- _Task details_: Locate, in the data below, the line that contains "Screen dimensions: 2100x1416" and the line that contains "Task: Open the calendar"; reproduce exactly those two lines and every line between them, nothing more.

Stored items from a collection
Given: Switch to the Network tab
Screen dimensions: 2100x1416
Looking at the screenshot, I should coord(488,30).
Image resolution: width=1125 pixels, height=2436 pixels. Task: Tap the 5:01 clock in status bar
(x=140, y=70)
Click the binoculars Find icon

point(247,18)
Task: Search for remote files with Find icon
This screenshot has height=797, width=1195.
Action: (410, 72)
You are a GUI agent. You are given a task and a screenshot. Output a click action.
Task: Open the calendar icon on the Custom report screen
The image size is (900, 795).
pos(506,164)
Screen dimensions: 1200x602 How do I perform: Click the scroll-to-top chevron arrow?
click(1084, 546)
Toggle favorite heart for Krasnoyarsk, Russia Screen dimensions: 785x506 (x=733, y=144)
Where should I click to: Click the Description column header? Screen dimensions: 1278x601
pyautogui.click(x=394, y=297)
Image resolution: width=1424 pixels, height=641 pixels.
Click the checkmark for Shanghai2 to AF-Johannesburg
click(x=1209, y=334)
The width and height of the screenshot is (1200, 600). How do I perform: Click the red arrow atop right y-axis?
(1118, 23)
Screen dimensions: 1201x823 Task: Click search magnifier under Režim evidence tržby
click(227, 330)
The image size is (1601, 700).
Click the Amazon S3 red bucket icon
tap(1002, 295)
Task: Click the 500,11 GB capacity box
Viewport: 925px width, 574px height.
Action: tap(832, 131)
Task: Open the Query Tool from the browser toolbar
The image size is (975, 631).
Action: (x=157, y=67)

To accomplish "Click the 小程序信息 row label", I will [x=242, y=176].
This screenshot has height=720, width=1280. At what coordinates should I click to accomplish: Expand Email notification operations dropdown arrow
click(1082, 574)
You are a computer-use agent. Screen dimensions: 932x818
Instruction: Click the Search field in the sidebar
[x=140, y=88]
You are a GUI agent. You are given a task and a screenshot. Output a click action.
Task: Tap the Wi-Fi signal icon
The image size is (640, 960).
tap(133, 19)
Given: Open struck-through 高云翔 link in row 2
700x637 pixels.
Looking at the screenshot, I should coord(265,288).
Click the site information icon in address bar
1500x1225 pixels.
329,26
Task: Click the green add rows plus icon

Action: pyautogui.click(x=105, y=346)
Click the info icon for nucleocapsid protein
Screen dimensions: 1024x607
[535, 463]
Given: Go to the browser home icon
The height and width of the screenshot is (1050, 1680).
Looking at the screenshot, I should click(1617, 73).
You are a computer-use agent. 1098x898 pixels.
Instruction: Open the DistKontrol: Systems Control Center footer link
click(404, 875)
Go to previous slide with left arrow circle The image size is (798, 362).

- _Response to this exercise_:
Screen dimensions: 2100x1416
Looking at the screenshot, I should coord(488,30).
Image resolution: width=1125 pixels, height=2436 pixels. Task: Tap the 5:01 clock in status bar
(x=140, y=70)
Click the binoculars Find icon

point(247,18)
Task: Search for remote files with Find icon
This screenshot has height=797, width=1195.
Action: (410, 72)
You are a GUI agent. You are given a task and a screenshot. Output a click action.
Task: Open the calendar icon on the Custom report screen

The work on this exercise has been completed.